In Shorten’s case, there are still a lot of Labor voters who think fondly of unions (though they may not be members themselves), and like to consider Labor a left-wing party that represents workers. But since 1983, when Bob Hawke wrangled the ACTU into the Accord (in which unions agreed to keep down their wage demands, in exchange for government efforts to keep down inflation), the role of unions has more and more become that of brokers between capital and labour, rather than workers’ representatives.
Rightly or wrongly, we tend now to think of work for wages as a collaboration between employer and employed for mutual benefit, rather than a hard-fought bargain between unequal parties with differing goals. As a consequence, unions are expected to cooperate with employers rather than acting against them.
Shorten’s deal with TJH is a reminder that Labor is the party that pioneered third-way centrism. If you think union bosses should work more against employers than with them, the modern ALP is not the party for you. If you don’t like what Bill Shorten did, your problem may be more with the state of industrial relations in Australia than with the man himself.
As for Turnbull, he complained in Question Time this afternoon that Labor was campaigning on “the politics of envy” and “trying to whip up a class war”. The choice of words is over the top, but the substance is right: by bringing up the PM’s offshore investments, Labor is trying to remind the public that he has a lazy couple of hundred million stashed away.

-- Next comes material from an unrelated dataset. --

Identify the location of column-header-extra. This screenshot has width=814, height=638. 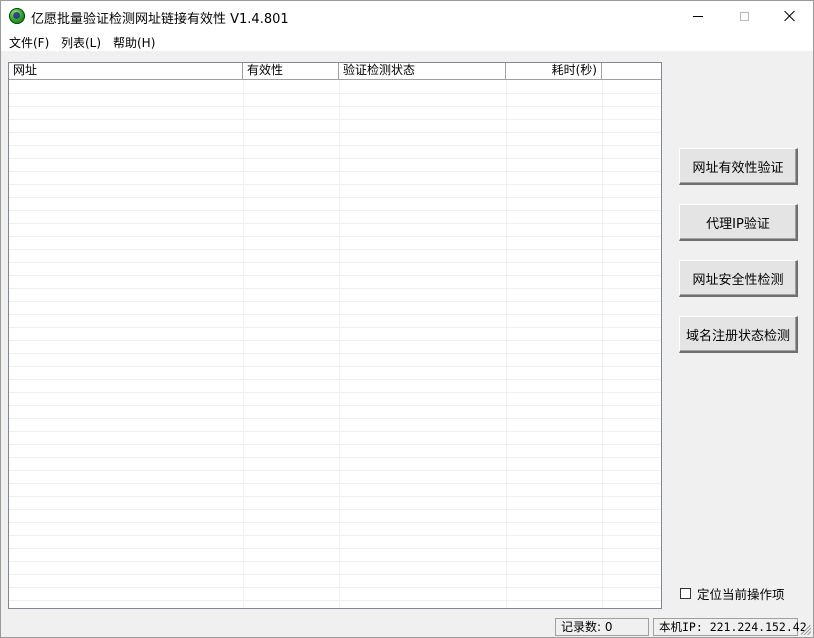
(632, 71).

This in turn ties in to Labor’s ongoing attempts to highlight Australia’s growing inequality (much of the drive for which presumably comes from Andrew Leigh, the shadow assistant treasurer and former economics professor, who has worked extensively on the history of inequality).

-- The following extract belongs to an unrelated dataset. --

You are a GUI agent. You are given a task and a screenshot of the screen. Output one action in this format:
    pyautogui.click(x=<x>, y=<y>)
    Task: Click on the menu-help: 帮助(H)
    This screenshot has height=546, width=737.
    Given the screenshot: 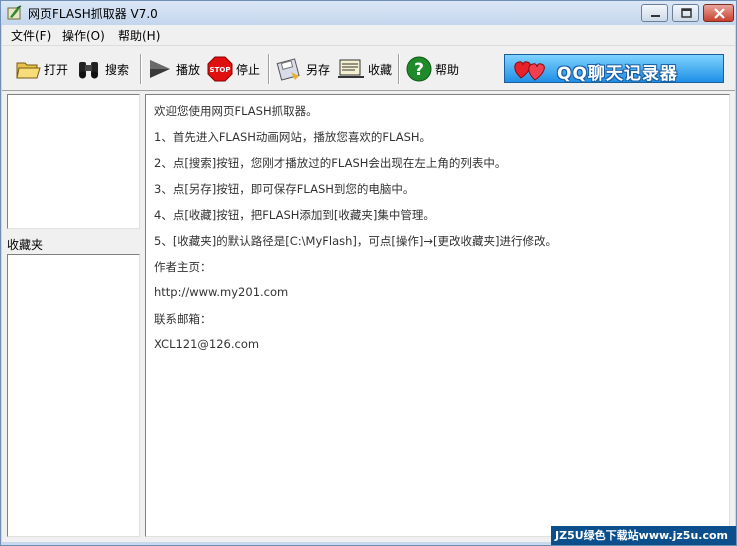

But there is, of course, no law against being rich. Turnbull’s behaviour is perfectly legal, and he pays the tax he owes. Even if he does try to keep his tax bill down, so what? Kerry Packer’s infamous comment of 1991 has become folk wisdom: “If anybody in this country doesn’t minimise their tax they want their head read.”
So again: if you don’t like what Turnbull has done, your problem may be with the laws around tax and offshore investment. And if you don’t think much of Turnbull or Shorten, well: we get the leaders we deserve.